ABSTRACT Genetic polymorphisms of ten microsatellite DNA loci were examined among 238 accessions of landraces and cultivars that represent a significant portion of the distribution range for both indica and japonica groups of cultivated rice. In all, 93 alleles were identified with these ten markers. The number of alleles varied from a low of 3 or 4 at each of four loci, to an intermediate value of 9-14 at five loci, and to an extra-ordinarily high 25 at one locus. The numbers of alleles per locus are much larger than those detected using other types of markers. The number of alleles detected at a locus is significantly correlated with the number of simple sequence repeats in the targeted microsatellite DNA. Indica rice has about 14% more alleles than japonica rice, and such allele number differences are more pronounced in landraces than in cultivars.

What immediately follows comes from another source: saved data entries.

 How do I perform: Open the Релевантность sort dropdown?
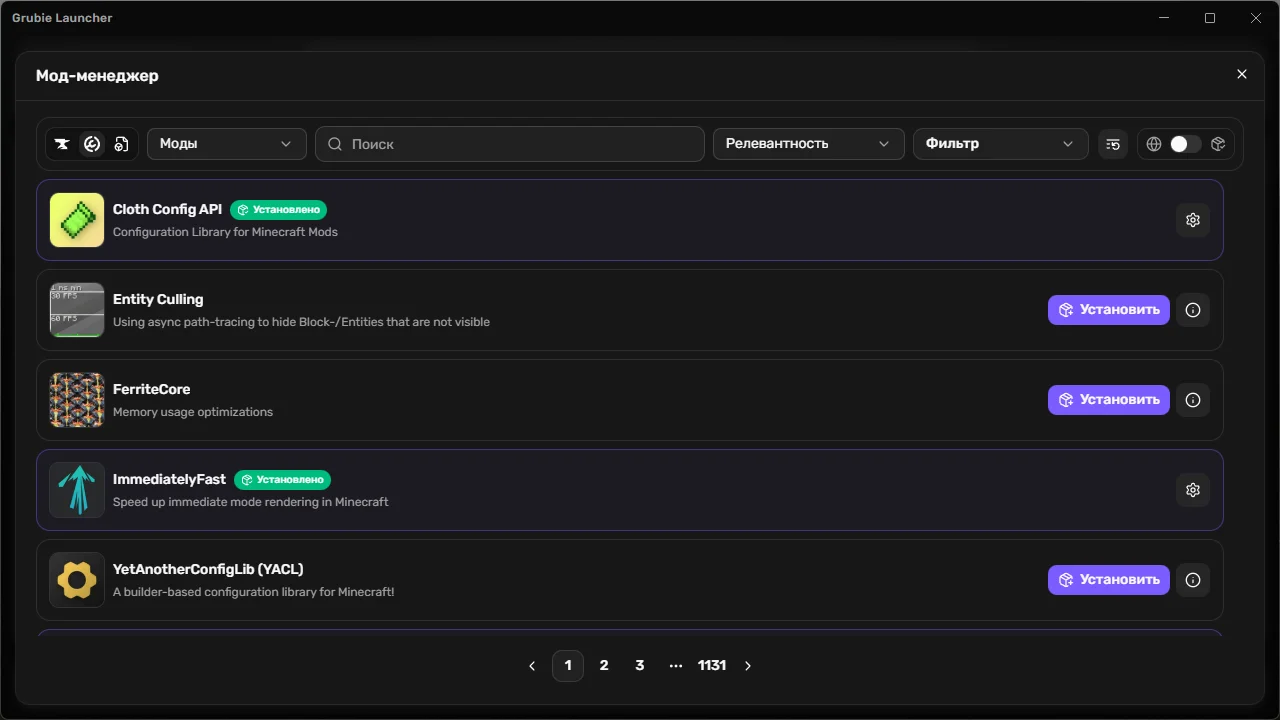[x=808, y=144]
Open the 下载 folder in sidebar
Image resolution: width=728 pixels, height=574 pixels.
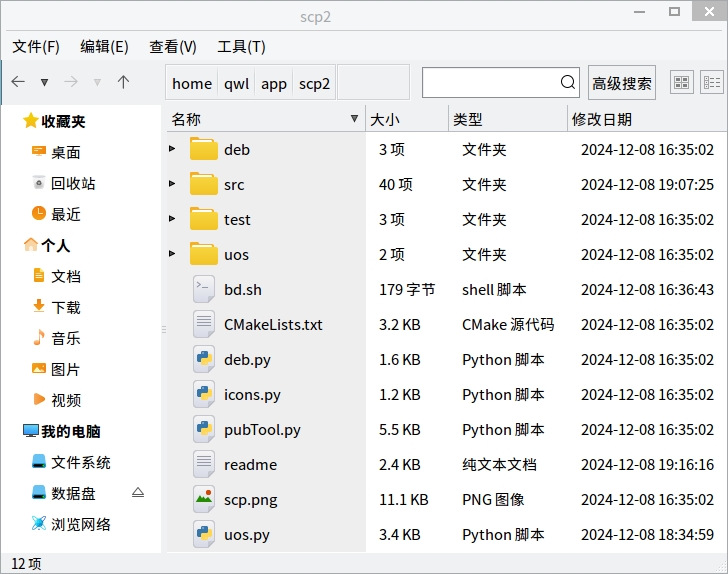66,308
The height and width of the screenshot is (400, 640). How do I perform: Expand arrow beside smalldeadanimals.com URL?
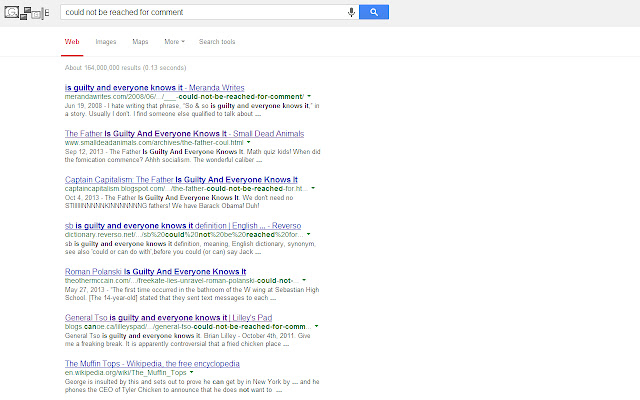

The indica-japonica differentiation component accounted for about 10% of the diversity in the total sample, and twice as much differentiation was detected in cultivars as in landraces. About two-thirds as many alleles were observed in cultivars as in landraces; another two-thirds of the alleles in the cultivar group were found in modern elite cultivars or parents of hybrid rice. The majority of the simple sequence repeat (SSR) alleles that were present in high or intermediate frequencies in landraces ultimately survived into modern elite cultivars and hybrids. The greater resolving power and the efficient production of massive amounts of SSR data may be particularly useful for germplasm assessment and evolutionary studies of crop plants.
Key words genetic diversity, germplasm, indica-japonica differentiation, Oryza sativa, simple sequence repeat (SSR).